**Directions**: In full and without change, return each entry.

Data records: Begin

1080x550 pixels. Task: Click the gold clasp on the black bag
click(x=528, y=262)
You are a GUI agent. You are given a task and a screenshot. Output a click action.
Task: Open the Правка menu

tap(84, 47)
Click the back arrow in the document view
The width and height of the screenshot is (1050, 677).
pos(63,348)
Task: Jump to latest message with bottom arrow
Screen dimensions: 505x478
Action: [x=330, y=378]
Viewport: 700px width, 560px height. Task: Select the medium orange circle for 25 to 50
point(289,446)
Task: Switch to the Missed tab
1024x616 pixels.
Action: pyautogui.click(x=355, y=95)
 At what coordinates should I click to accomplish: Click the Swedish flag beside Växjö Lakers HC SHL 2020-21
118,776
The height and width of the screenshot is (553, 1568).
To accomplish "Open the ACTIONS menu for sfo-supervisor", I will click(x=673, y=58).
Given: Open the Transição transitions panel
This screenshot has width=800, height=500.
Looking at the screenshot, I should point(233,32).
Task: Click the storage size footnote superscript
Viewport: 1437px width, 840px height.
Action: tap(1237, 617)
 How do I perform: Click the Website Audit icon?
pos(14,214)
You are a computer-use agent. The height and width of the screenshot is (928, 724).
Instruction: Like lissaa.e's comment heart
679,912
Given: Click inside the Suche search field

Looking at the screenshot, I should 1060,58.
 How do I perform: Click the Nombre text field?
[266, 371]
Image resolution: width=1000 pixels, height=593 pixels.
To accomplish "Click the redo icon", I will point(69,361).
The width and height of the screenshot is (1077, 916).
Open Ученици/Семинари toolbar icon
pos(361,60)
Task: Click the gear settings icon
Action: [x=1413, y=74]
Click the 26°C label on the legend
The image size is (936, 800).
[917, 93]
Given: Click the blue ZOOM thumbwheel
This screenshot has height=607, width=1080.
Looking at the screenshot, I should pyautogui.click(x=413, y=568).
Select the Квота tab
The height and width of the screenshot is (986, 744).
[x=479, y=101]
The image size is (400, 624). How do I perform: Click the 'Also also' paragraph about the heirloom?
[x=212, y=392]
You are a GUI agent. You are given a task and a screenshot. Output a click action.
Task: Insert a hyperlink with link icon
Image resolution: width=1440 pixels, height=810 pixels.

Data records: End

**Output of the task**:
1080x550 pixels. Task: Click the gold clasp on the black bag
click(x=528, y=262)
You are a GUI agent. You are given a task and a screenshot. Output a click action.
Task: Open the Правка menu

tap(84, 47)
Click the back arrow in the document view
The width and height of the screenshot is (1050, 677).
pos(63,348)
Task: Jump to latest message with bottom arrow
Screen dimensions: 505x478
Action: [x=330, y=378]
Viewport: 700px width, 560px height. Task: Select the medium orange circle for 25 to 50
point(289,446)
Task: Switch to the Missed tab
1024x616 pixels.
Action: pyautogui.click(x=355, y=95)
 At what coordinates should I click to accomplish: Click the Swedish flag beside Växjö Lakers HC SHL 2020-21
118,776
The height and width of the screenshot is (553, 1568).
To accomplish "Open the ACTIONS menu for sfo-supervisor", I will click(x=673, y=58).
Given: Open the Transição transitions panel
This screenshot has width=800, height=500.
Looking at the screenshot, I should point(233,32).
Task: Click the storage size footnote superscript
Viewport: 1437px width, 840px height.
Action: tap(1237, 617)
 How do I perform: Click the Website Audit icon?
pos(14,214)
You are a computer-use agent. The height and width of the screenshot is (928, 724).
Instruction: Like lissaa.e's comment heart
679,912
Given: Click inside the Suche search field

Looking at the screenshot, I should 1060,58.
 How do I perform: Click the Nombre text field?
[266, 371]
Image resolution: width=1000 pixels, height=593 pixels.
To accomplish "Click the redo icon", I will point(69,361).
The width and height of the screenshot is (1077, 916).
Open Ученици/Семинари toolbar icon
pos(361,60)
Task: Click the gear settings icon
Action: [x=1413, y=74]
Click the 26°C label on the legend
The image size is (936, 800).
[917, 93]
Given: Click the blue ZOOM thumbwheel
This screenshot has height=607, width=1080.
Looking at the screenshot, I should pyautogui.click(x=413, y=568).
Select the Квота tab
The height and width of the screenshot is (986, 744).
[x=479, y=101]
The image size is (400, 624). How do I perform: Click the 'Also also' paragraph about the heirloom?
[x=212, y=392]
You are a GUI agent. You are given a task and a screenshot. Output a click action.
Task: Insert a hyperlink with link icon
Image resolution: width=1440 pixels, height=810 pixels.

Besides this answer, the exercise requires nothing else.